Extracted information -
****************
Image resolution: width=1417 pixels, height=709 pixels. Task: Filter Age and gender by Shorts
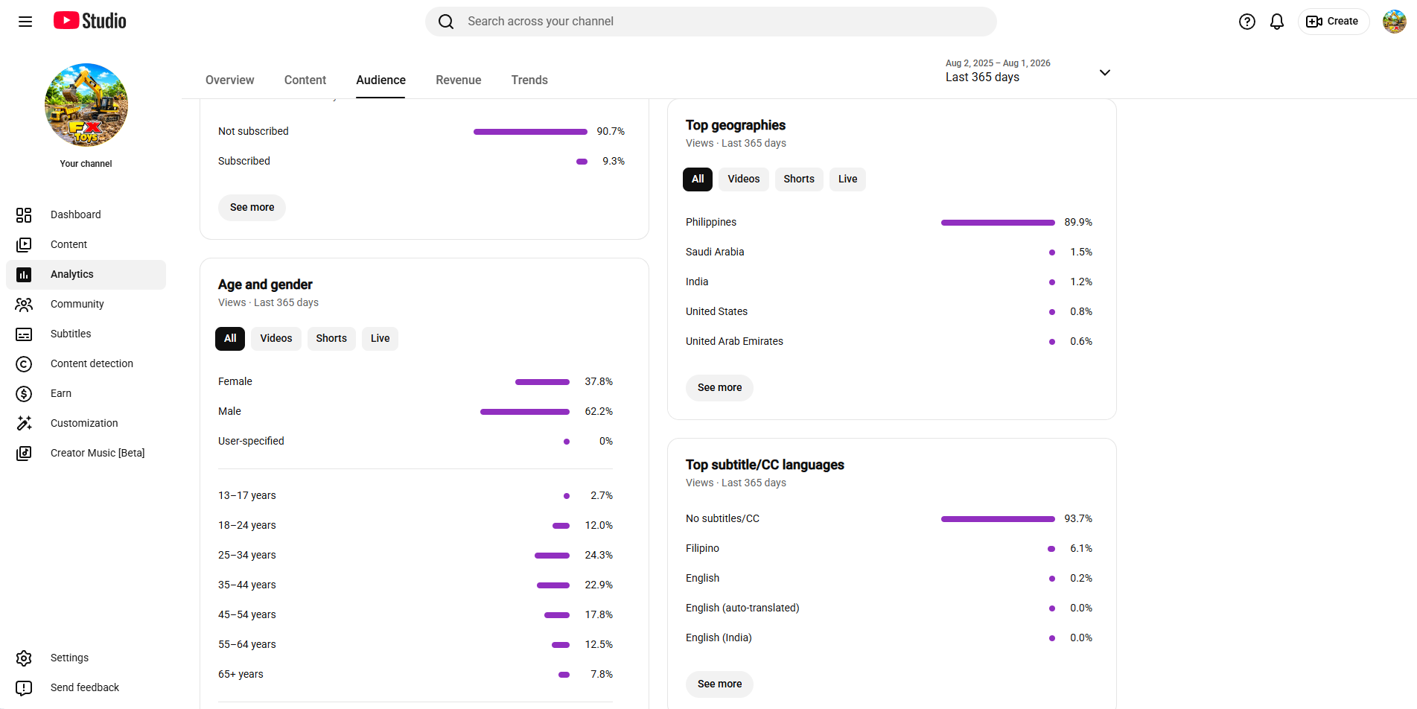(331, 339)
****************
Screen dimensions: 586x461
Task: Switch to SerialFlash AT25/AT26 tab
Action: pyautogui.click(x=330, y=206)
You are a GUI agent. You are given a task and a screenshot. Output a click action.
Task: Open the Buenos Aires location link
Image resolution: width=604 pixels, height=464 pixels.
****************
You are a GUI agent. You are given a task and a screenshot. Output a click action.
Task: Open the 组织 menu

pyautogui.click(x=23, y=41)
****************
What to produce - Scan the lines above for "Task: Open the Buenos Aires location link" and for "Image resolution: width=604". Repeat exactly the line holding each of them and every line in between.

Result -
Task: Open the Buenos Aires location link
Image resolution: width=604 pixels, height=464 pixels.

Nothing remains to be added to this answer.